He continued to argue at Wednesday's hearing that administrators at Medicine Crow, who district officials said were not informed of problems at Will James, subjected him to unfair scrutiny.

"I did not get a fresh start," he said, disputing several interactions described by administrators. He did admit to other problems, like not consistently recording attendance.

In May, Kramlich filed a harassment and bullying complaint with the district, arguing in part that he was being discriminated against for his sexual orientation, his evaluations constituted harassment and that he wasn't given time to show improvement. An outside investigator hired by SD2 found no basis for the claims.

Kramlich was hired in 2008 by then-Will James Principal Lance Orner after working as a substitute.

"While Principal Orner generally gave Mr. Kramlich good evaluation marks, Mr. Kramlich's first years at the District were not without performance issues," according to a document detailing the problems with the teacher's performance. 

Orner dinged Kramlich for arriving late to work and not recording attendance during the 2010-11 school year, according to district officials. During the 2012-13 school year, Orner "reached out to Mr. Kramlich with an increased number of parent and student concerns."

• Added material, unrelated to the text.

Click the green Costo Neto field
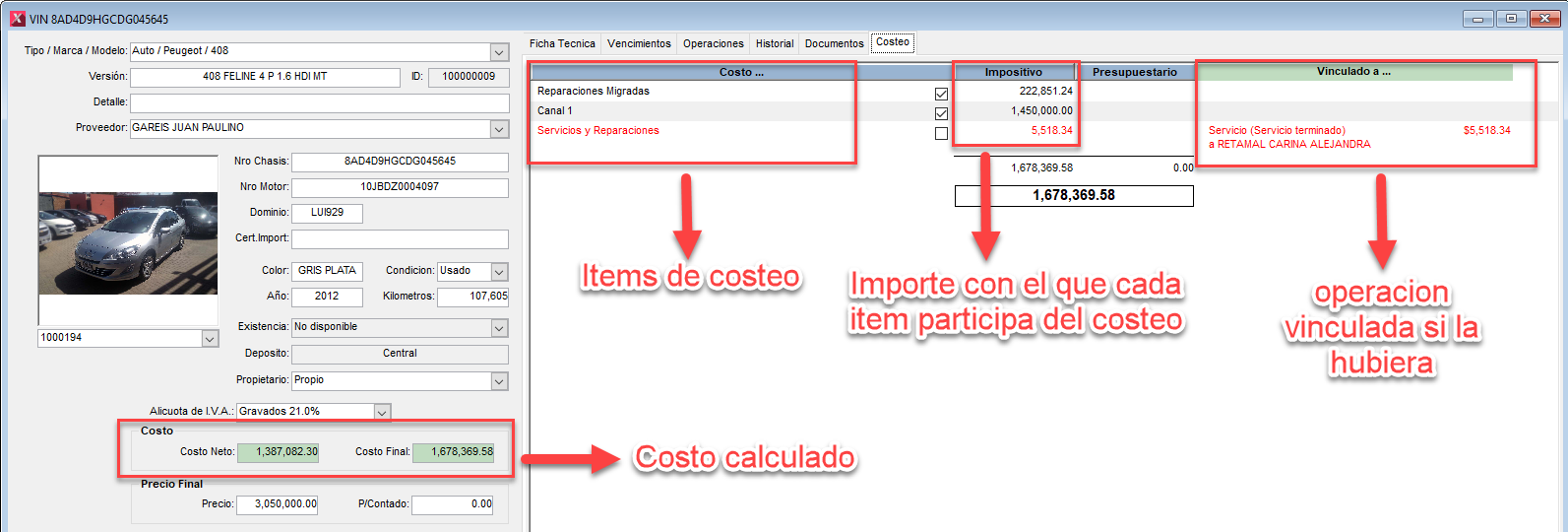This screenshot has width=1568, height=532. click(279, 452)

In 2013-14, parent complaints increased and Kramlich failed to complete required professional development classes.


One parent complaint became a continuing reference point for Kramlich. A parent took issue with their daughter "being 'forced' to 'play a lesbian' in a play Mr. Kramlich was overseeing as head of the school's drama club."

District administrators reviewed the play and "it was decided that the play would not be performed." Another play was nixed the next school year.

When addressing trustees, Kramlich opened his presentation citing the play, saying it hadn't been cast yet.

"I don't even know where the lesbians came into play," he said. When asked by Trustee Janna Hafer when he felt harassment by administrators started, he identified the play's rejection.

When asked why Kramlich earned tenure and the district didn't attempt to terminate his employment for several years after documented problems emerged, SD2 lawyer Jeana Lervick, who previously served as director of Human Resources for the district, cited attempts to improve Kramlich's teaching that took several years.

"It's extremely unusual to get to this point," she said. "But it does not mean that nothing was being done up until this point."

Five trustees voted unanimously to fire Kramlich. Trustee Joe Oravecz attended most of the hearing but was absent for the vote, and trustees Mike Leo, Tanya Ludwig and Gordon Klasna did not attend. 

"It's very, very tough to be here," said board chairwoman Greta Besch Moen. "(But) it's a pattern that has spanned years. It's spanned administrators."

Several trustees noted that Kramlich didn't have union representation. Kramlich said he would have preferred representation, and cited "errors" by the union.

MEA-MFT representative Scott McCulloch said Thursday that Kramlich told the union on three separate occasions that he would have his own counsel at the hearing, and the union doesn't provide representation when members retain their own counsel.